DIRECTIVE 1:
In the Yom Kippur reflection, reproduce the part that opens with the words containing "As we learn" and closes with "even doing here?", renaming "Yom Kippur" as "Rosh Hashanah".
DIRECTIVE 2:
List every natural setting that the Yom Kippur reflection names as a place where meaning might be found.

GIVEN TEXT:
Saturday, October 4, 2014

G'mar Chatima Tova!


            When I was younger, middle or early high school age, there was a short lived cartoon called God, the Devil, and Bob. The premise of the show was that a very Jerry Garcia-looking God is contemplating destroying the world again, but he’ll save it if one person can prove that it’s worth saving. The catch, of course, is that he lets the Alan Cumming-voiced Devil choose the one person, and, of course, he chooses Bob Allman, Grade A Schlub. In the first episode, Bob has great difficulty with the concept and asks God what exactly it is he’s supposed to do. God’s words echo those of this week’s Torah portion, “This is not new stuff! It’s written in scrolls, books, stone tablets! What do you want me to do, scribble it on a bar napkin?!”
            As we learn from Moses, the lessons that we need to guide us on daily life are not only written down in all sorts of books throughout history, they are very close to us. God is not in the heavens, not across the sea, not far off. God is in each of us, and we are here to guide each other, as much as we are to learn from Torah. And yet, sometimes, doesn’t it feel like it would be nice to have concise directions scribbled onto a bar napkin? We sit in services every Yom Kippur listing off sins, including ones we didn’t commit, and it starts to feel wearisome. It’s so repetitive. What are we even doing here?
            Well, we do it year after year, and year after year we remind ourselves of the closeness of God’s way, because we still constantly find ourselves missing the mark. We go searching for meaning in our lives, like we think it must be far off, that it will be hidden in a good job or an exotic land or at the bottom of a bottle. Maybe it’s in the oceans or the skies or the deserts or jungles, maybe it’s at the crowded Kotel in Jerusalem or the empty Choral Synagogue in Vilnius. Or maybe it’s much harder than that. Maybe God and the way to a better world is through Isla Vista and Ferguson. It’s in fighting for justice. It’s in discomfort. It’s in intersectionality and breaking down all institutionalized systems of oppression together. It’s in the tears that well up when you worry you’re not doing enough or that you’re doing it for the wrong reasons. It’s in the kind and friendly words you share with strangers, when you are mindful that “Friendly” or “complimentary” don’t cross into “cat-calling” and “harassment”. It’s in the challenge to look in the mirror and find your own flaws, it’s in checking your privilege, and it’s in opening up your world to be inclusive of those different from you. It’s in reading things that upset you. It’s in speaking out. It’s in tzedakah. It’s in g’milut hasadim.
We can only get there through true and honest t’shuva. It’s not going to be scribbled onto bar napkins for us. We can’t send someone into the heavens or across the sea to receive the directions straight from God as Moses was able to. All we can do is read and reread the directions we have, the Torah. All we can do is read between the lines to find all the extra hidden messages of faith, love, and righteousness for our time. All we can do is be honest with ourselves and God and each other at this season and make a point to do better in the coming year. So when we stand in this same place next year, t’shuva won’t just mean apologies and forgiveness, a clean soul and a fresh start. It will mean really looking back and saying, “Did I walk a little more along the Way? Did I stay on course? Am I actually any farther along this year? Did I make the world better?” And when that time comes, may we all answer: Yes.


Friday, September 26, 2014

Shana Tova! (Second round)

[Word and element pointing entries]
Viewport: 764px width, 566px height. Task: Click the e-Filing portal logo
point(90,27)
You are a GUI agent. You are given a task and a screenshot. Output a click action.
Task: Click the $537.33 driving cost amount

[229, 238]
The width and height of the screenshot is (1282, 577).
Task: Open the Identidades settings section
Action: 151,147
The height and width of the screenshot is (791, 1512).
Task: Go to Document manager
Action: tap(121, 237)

FULL RESPONSE 1:
As we learn from Moses, the lessons that we need to guide us on daily life are not only written down in all sorts of books throughout history, they are very close to us. God is not in the heavens, not across the sea, not far off. God is in each of us, and we are here to guide each other, as much as we are to learn from Torah. And yet, sometimes, doesn’t it feel like it would be nice to have concise directions scribbled onto a bar napkin? We sit in services every Rosh Hashanah listing off sins, including ones we didn’t commit, and it starts to feel wearisome. It’s so repetitive. What are we even doing here?

FULL RESPONSE 2:
- the oceans
- the skies
- the deserts
- jungles